For those unfamiliar with the concept of the treat horseshoe, let me orient you. The treat horseshoe, first introduced to me by Ben Breslow ’25, is a concept that describes how deserving one is of a treat. If you’re on the low end, beating yourself up over some past mistake or feeling badly about some aspect of your life, a treat would probably do wonders to cheer you up. If you’re on the high end, generally elated about the state of things, then you deserve a treat for steering your ship through uncharted and choppy waters. In the middle, you’re ambivalent about life and its happenings, and find yourself unable to even conceive the notion of desire for a treat.

The treat horseshoe has recurred in my mind on about a weekly basis since I learned about it, and I sometimes even ask myself where I lie on the semi-circle. Right now, I’m incapable of even desiring a treat.

As I consider the treat horseshoe, I consider the other, certainly-less-than-academic things I’ve learned. How to start a conversation, usually by asking someone if they think the sun would win in a fight against one billion lions. The answers are more varied than you would think. How to kindly step away from commitments you don’t have space for any more, usually by just speaking up after a good bit of hand-wringing.

College is supposed to be all about the learning you get outside of class, right? Unless you’re studying business for the sake of draining the world of its money and yourself of your soul, I think most of college’s lessons come from outside of class. Aside from silly conversation starters and interpersonal skills, I think the most important thing that I’ve picked up is how to truly work.

It may sound like I’m referring to studying, as a double major at Brandeis surely I have a lot of work. And I do, but that’s not where I’ve learned how to work hard. It’s right here at The Hoot, the newspaper I call home. I’ve written over 150 articles for The Hoot, given ideas and feedback on scores more, and literally poured my entire heart and soul into this godforsaken newspaper.

And even though sometimes I feel as though I can’t possibly write that fifth article in a week, I can’t possibly find the time to stay at our production night until 3 a.m., somehow I always do. And I think, truly, that the work has made me into a better version of myself. A friend of mine says that, in her new job at a local hospital, she gets constant compliments from her boss on the practical skills that she possesses just after graduating from Brandeis. This friend, Victoria Morrongiello ’23, was my predecessor. Not just in being the editor in chief of The Hoot before me, but in working so goddamn hard for this newspaper that it would make a normal person’s hair fall out.

And she learned from it. She learned how to write a damn good email. She learned how to work with folks with different ideas and different ways of expressing them. She worked with me, and I now stand in her post, a post that was also held by Maddie Rousell ’23 and Thomas Pickering ’23, and see why they did it.

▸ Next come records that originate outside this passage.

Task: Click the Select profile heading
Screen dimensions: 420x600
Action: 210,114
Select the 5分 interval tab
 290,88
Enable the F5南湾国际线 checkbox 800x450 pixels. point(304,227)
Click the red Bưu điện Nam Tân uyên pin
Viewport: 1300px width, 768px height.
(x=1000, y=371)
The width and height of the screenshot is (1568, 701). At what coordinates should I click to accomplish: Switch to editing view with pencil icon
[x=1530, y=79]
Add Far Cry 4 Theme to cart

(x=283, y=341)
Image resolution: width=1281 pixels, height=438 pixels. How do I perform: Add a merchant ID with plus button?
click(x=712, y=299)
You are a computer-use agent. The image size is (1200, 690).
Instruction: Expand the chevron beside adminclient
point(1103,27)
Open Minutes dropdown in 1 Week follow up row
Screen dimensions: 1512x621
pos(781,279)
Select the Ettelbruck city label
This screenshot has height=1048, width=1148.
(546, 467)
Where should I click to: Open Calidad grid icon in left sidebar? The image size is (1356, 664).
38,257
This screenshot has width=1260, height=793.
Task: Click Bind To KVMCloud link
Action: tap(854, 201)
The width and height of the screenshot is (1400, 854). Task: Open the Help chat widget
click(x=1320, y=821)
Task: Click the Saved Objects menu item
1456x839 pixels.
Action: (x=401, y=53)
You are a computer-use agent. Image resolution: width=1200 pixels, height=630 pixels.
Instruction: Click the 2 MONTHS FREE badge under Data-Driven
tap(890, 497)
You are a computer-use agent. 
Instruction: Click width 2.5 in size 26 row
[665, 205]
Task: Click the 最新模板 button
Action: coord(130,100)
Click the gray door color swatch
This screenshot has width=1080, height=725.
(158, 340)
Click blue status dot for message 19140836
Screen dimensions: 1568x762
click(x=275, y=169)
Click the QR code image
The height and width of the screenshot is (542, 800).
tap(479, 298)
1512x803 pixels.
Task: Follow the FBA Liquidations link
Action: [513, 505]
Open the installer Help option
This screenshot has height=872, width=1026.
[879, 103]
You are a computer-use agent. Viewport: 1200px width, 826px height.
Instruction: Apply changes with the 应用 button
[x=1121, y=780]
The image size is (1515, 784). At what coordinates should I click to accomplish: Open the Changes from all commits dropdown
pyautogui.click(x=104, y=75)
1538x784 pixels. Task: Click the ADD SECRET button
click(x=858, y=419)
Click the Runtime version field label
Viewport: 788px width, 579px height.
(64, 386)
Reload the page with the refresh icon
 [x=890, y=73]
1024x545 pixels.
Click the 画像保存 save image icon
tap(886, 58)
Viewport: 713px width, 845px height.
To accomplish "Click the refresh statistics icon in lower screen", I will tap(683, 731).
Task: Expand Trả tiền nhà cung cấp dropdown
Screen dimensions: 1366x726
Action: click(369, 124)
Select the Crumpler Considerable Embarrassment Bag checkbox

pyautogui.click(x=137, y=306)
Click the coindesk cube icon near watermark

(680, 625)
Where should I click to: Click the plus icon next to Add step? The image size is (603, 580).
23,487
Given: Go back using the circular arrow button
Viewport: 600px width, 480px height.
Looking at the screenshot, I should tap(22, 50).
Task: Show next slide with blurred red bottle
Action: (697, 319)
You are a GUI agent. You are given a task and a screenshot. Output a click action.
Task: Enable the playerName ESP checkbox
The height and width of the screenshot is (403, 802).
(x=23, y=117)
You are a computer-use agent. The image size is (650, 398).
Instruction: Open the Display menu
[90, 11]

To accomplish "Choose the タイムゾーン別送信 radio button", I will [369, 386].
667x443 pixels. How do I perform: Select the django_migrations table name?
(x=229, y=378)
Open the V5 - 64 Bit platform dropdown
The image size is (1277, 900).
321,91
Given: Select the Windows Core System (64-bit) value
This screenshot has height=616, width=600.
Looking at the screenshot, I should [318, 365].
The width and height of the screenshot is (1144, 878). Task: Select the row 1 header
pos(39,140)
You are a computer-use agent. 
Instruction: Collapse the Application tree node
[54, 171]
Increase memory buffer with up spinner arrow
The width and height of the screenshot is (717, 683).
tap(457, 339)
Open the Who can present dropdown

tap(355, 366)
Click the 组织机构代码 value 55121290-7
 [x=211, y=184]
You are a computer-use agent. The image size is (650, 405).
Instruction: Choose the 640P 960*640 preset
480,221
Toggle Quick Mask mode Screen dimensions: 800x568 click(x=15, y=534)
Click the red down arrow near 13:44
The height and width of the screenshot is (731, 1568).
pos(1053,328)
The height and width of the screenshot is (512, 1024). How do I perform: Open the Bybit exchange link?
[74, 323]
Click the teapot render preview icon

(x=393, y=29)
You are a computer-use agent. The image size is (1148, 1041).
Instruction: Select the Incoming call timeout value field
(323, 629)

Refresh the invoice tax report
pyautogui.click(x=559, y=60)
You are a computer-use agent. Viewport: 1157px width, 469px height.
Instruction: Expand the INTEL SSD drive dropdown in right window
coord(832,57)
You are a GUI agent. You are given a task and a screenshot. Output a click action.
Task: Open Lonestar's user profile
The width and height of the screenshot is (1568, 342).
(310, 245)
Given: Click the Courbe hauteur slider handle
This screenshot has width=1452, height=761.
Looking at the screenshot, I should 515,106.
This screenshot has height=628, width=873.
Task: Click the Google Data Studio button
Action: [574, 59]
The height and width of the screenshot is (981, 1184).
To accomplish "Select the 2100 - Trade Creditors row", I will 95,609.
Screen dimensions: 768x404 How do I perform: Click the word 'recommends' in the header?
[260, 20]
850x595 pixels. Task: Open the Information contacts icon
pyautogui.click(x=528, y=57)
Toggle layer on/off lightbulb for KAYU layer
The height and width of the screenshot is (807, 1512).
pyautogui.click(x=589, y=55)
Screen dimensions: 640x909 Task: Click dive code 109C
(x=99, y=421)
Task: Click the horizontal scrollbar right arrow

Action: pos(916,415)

I see why these people poured so much time and effort and love and care and soul into The Hoot. I see how special the community that it cultivates is. I, selfishly, see how special it is to see your name on the front cover of a stupid little piece of paper that gets placed all around campus.

The Hoot has taught me to work, and it’s taught me to love the work I do, even when that work makes me destroy my sleep schedule on a weekly basis. The Hoot has taught me a certain, self-destructive and self-indulgent kind of work. And I’m grateful for it. I know that if I can write 150 articles, each of which I am proud of and can stand by as a representation of myself, I can do anything.